Records contained in a dataset
┌──
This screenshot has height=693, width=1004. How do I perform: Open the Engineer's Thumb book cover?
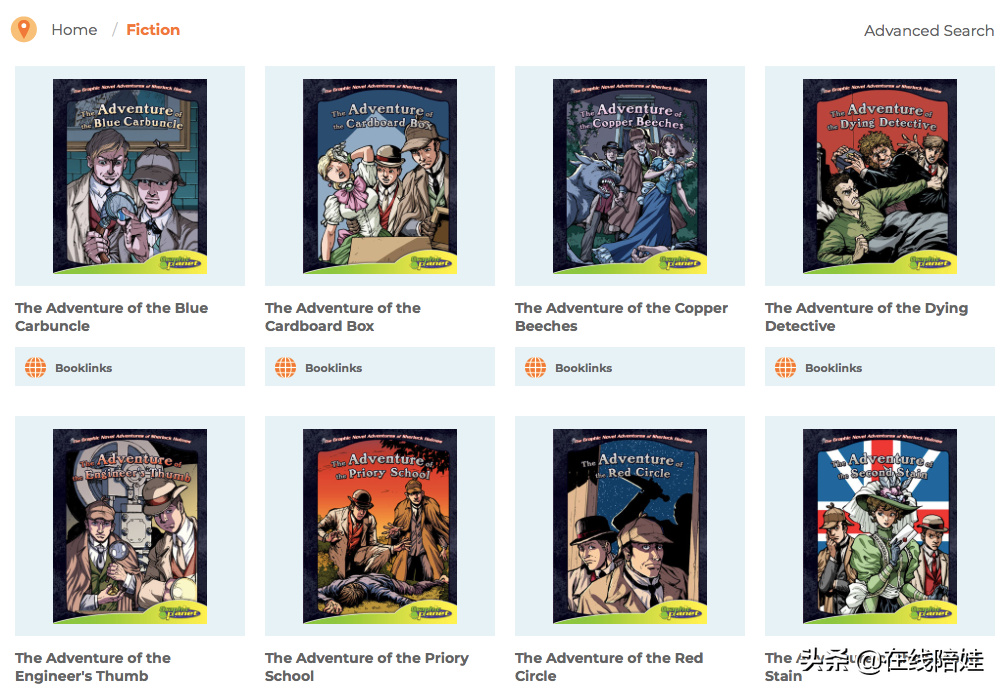pyautogui.click(x=130, y=526)
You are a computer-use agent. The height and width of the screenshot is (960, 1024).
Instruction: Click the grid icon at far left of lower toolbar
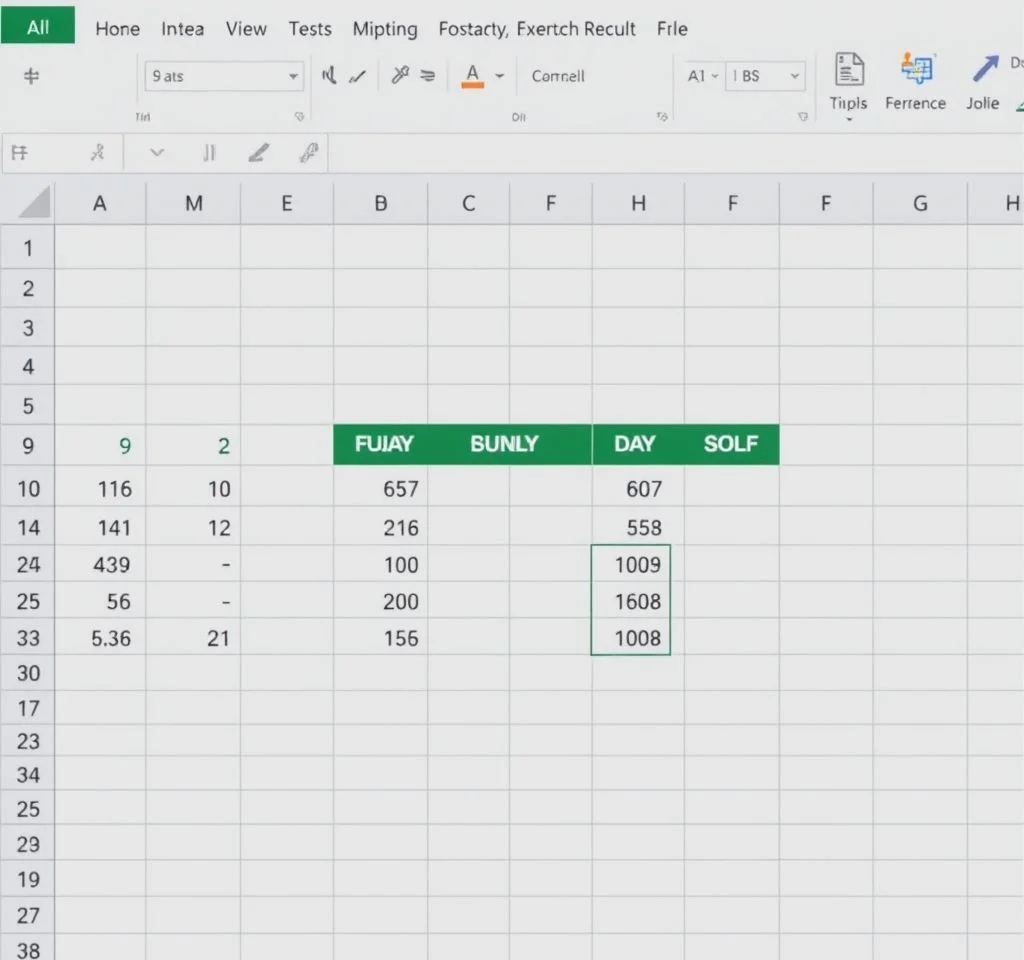(19, 153)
└──
• **YOUR GOAL**:
Your answer should be the lines above from the one that contains "You are a computer-use" through the last, set down exactly, with the pictures removed.

• **EXERCISE SOLUTION**:
You are a computer-use agent. The height and width of the screenshot is (960, 1024).
Instruction: Click the grid icon at far left of lower toolbar
(19, 153)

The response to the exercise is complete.